Four plus years of teaching has given me a lot more respect for the sheer value of engagement, though. I believe, even if I can’t prove, that the kid who works through class, feeling successful and capable of tackling problems that have been (god save me for using this word) scaffolded for his ability, has learned more than the kid who sits and does nothing. Even if it’s not math.

Anyway. There comes a moment when the teacher says to the students, “go”. Best described as release of responsibility, whether or not a teacher follows any particular method, it’s when the teacher finishes the lecture, the class discussion, or simply handing out the task the students are supposed to take on without any other instruction.

It’s the moment when novices often feel like Mork. Done poorly, it’s the lost second half of a lesson. Done well, it’s the kind of moment that any observer of any philosophy would unhesitatingly describe as “good teaching”.

I started off being pretty good at release, and got better. That is, as a novice using straightforward explanation/discussion (I rarely lecture per se) or an illustrating activity, I could usually get 30% of the class going right away, another 40% doing a problem or two before asking for reassurance, and convince most of the remaining 30% to try it with explicitly hand-crafted persuasion. And for a new teacher, that’s nothing to sneeze at. Sure, every so often I let them go to utter silence, or a forest of raised hands, but only rarely. (And every teacher gets that sometimes.)

I remember pointing out to my teacher instructor, however, that I spent a lot of time re-explaining to kids. He said “Yeah, that’s how it works. You’re going to get some of them during the first explanation, some of them while helping them through the first task….” and basically validated the stats I just described in the previous paragraph. I still think he’s right about the fundamental fact: teachers can’t get everyone right away.

But all that re-explaining is a lot of work, and it leads to kids sitting around waiting for their personal explanation—and no small number of kids who then decide why bother listening to the lecture anyway, since they won’t get it until I explain it to them again, with of course the stragglers, the last 30%, screwing around until I show up to convince them to try. Of course, I went through (and still go through) the exhortation process, telling them to ask questions, “checking for understanding”, and so on.

And it absolutely does help to make the “release” visible to the kids, “Okay, let’s be clear–we are wrapping up the explanation portion, it’s time for work, and I WILL NOT BE HAPPY if you shoot your hand up right after I say ‘go’ and whine about how you don’t get it.”

This works. No, really. Kids say “Could you go through it one more time?” before I release them, particularly after I’ve put them “on blast mode” for saying “I don’t get it” when I show up at their desk to see where they are.

But I focused on release almost immediately as an area for my own improvement. As I did so, I began to understand why release is so hard for teachers, particularly new ones.

We overestimate. We think, “I explain it, they do it.” We think, “I gave them instructions they can follow.” We think, “This is the easy part” and are already mapping out how we’ll explain the hard part.

And then we say “Fly, be free!” and the class drops with a splat. Burial at sea. Wash away the evidence.

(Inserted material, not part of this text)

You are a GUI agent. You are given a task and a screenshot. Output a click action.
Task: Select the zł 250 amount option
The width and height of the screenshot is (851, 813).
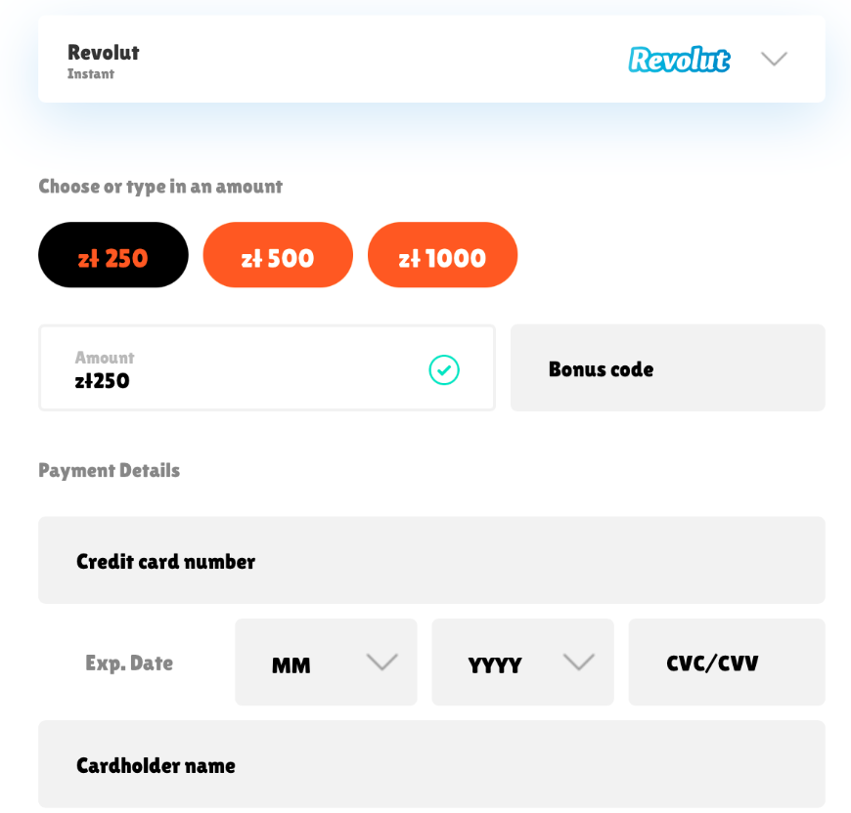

We aren’t explaining enough. Or they aren’t listening. We aren’t giving clear instructions. They don’t read the instructions. “Too many words.”

What I have discovered, over time, is that I must halve or even quarter what I think students can do, and then deliver it at half the pace. With this adjustment, I can release them to work that they will find challenging, but doable. This is the big news, the news that I pass on to all new teachers, the news they invariably scoff at first and then, reluctantly, acknowledge to be true.

But what I have begun to realize, again over time, is that by first “dumbing it down”, I have slowly increased the difficulty and breadth of coverage I can deliver. Not a lot. But some. For example, I now teach the modeling of inequalities, modeling of absolute values, and function operations, in addition to modeling linear equations, exponentials, probability, and binomial multiplication. I don’t think my test scores have increased as a result, but it makes me feel better about what my course is called, anyway.

In mulling this development, I have concluded, tentatively, that I’ve become a better teacher. Or at least a better curriculum developer. That is, I don’t think “dumbing down” itself has led to my increased coverage or my students’ ability to handle the topic. But I’ve gotten better at the “release”, at developing explanations and tasks that allow the students to engage in the material.

It’s possible I’ve been unwittingly participating in a positive feedback loop. As I get better at the release, at correctly matching their ability to my tasks and explanations, the students are more likely to listen, to try to learn, to dig in to a new task and give it a shot. So I get bolder and come up with ideas for more complex subjects.

I dunno. Here’s what I do know: effective release requires willing students. The able students are willing by default. The rest of them need something else.

Put it another way: the able students have trust in their own abilities. The kids who don’t trust in their own abilities need to trust me.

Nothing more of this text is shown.